(Target pointing data)
━━━━━━━━━━━━━━━━━━━━━━━━━━━━━━

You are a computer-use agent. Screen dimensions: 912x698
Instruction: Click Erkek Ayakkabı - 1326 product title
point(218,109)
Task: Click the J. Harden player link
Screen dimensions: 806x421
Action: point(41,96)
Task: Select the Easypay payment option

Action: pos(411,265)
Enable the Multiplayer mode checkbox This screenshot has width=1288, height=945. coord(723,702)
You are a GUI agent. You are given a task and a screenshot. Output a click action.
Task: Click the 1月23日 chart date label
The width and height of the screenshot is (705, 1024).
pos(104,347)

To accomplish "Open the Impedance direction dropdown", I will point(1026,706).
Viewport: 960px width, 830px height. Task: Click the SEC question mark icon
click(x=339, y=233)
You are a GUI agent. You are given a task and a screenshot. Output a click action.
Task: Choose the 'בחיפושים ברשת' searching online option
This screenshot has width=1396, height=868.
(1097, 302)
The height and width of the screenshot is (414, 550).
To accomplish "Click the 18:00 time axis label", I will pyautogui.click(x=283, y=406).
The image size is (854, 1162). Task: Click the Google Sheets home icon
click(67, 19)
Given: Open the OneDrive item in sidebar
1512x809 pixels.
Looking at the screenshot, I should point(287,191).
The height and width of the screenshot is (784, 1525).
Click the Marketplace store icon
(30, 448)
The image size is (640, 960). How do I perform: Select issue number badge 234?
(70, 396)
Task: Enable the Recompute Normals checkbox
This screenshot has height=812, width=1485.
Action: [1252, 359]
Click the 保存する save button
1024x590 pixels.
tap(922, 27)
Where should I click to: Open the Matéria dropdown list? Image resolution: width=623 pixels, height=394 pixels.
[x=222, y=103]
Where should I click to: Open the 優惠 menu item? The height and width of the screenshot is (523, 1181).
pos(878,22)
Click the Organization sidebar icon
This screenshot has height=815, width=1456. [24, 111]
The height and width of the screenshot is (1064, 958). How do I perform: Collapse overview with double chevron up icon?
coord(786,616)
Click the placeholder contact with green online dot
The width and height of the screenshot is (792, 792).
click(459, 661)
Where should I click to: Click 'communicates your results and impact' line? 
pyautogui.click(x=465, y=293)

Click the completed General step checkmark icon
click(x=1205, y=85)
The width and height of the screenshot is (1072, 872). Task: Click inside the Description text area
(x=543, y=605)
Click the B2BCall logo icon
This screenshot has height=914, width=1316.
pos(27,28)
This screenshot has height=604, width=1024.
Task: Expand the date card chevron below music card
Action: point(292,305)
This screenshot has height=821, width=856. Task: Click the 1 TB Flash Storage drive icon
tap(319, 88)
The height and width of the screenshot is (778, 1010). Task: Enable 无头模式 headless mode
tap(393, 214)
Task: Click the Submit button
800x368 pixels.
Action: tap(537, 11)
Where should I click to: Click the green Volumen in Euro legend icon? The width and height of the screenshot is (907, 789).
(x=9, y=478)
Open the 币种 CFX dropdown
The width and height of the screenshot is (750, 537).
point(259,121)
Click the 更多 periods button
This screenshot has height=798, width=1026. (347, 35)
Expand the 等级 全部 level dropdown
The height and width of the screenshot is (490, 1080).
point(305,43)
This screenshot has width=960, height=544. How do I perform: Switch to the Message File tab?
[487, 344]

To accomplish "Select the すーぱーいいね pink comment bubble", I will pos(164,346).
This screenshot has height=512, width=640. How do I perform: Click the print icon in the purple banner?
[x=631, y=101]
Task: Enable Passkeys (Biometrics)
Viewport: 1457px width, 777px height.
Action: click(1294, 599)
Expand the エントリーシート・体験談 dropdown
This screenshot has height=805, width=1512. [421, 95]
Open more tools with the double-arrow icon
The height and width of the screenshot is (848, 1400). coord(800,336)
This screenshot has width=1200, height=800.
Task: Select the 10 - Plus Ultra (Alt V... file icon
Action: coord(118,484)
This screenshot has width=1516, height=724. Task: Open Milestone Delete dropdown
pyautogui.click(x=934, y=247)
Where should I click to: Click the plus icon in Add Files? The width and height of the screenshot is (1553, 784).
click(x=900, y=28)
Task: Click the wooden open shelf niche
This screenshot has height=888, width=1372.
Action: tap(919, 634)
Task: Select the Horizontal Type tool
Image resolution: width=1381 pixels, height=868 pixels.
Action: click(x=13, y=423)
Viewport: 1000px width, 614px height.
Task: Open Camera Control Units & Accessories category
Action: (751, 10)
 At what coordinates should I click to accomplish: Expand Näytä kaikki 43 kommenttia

━━━━━━━━━━━━━━━━━━━━━━━━━━━━━━

▸ **REQUIRED WORK**: Edit the listing lines from the one containing "The height and width of the screenshot is (414, 550)." through the one containing "Action: point(292,305)", both included, so that "OneDrive" becomes "Dropbox" and nothing else changes. Give back only those lines.

▸ **REPLY**:
The height and width of the screenshot is (414, 550).
To accomplish "Click the 18:00 time axis label", I will pyautogui.click(x=283, y=406).
The image size is (854, 1162). Task: Click the Google Sheets home icon
click(67, 19)
Given: Open the Dropbox item in sidebar
1512x809 pixels.
Looking at the screenshot, I should point(287,191).
The height and width of the screenshot is (784, 1525).
Click the Marketplace store icon
(30, 448)
The image size is (640, 960). How do I perform: Select issue number badge 234?
(70, 396)
Task: Enable the Recompute Normals checkbox
This screenshot has height=812, width=1485.
Action: [1252, 359]
Click the 保存する save button
1024x590 pixels.
tap(922, 27)
Where should I click to: Open the Matéria dropdown list? Image resolution: width=623 pixels, height=394 pixels.
[x=222, y=103]
Where should I click to: Open the 優惠 menu item? The height and width of the screenshot is (523, 1181).
pos(878,22)
Click the Organization sidebar icon
This screenshot has height=815, width=1456. [24, 111]
The height and width of the screenshot is (1064, 958). How do I perform: Collapse overview with double chevron up icon?
coord(786,616)
Click the placeholder contact with green online dot
The width and height of the screenshot is (792, 792).
click(459, 661)
Where should I click to: Click 'communicates your results and impact' line? 
pyautogui.click(x=465, y=293)

Click the completed General step checkmark icon
click(x=1205, y=85)
The width and height of the screenshot is (1072, 872). Task: Click inside the Description text area
(x=543, y=605)
Click the B2BCall logo icon
This screenshot has height=914, width=1316.
pos(27,28)
This screenshot has height=604, width=1024.
Task: Expand the date card chevron below music card
Action: point(292,305)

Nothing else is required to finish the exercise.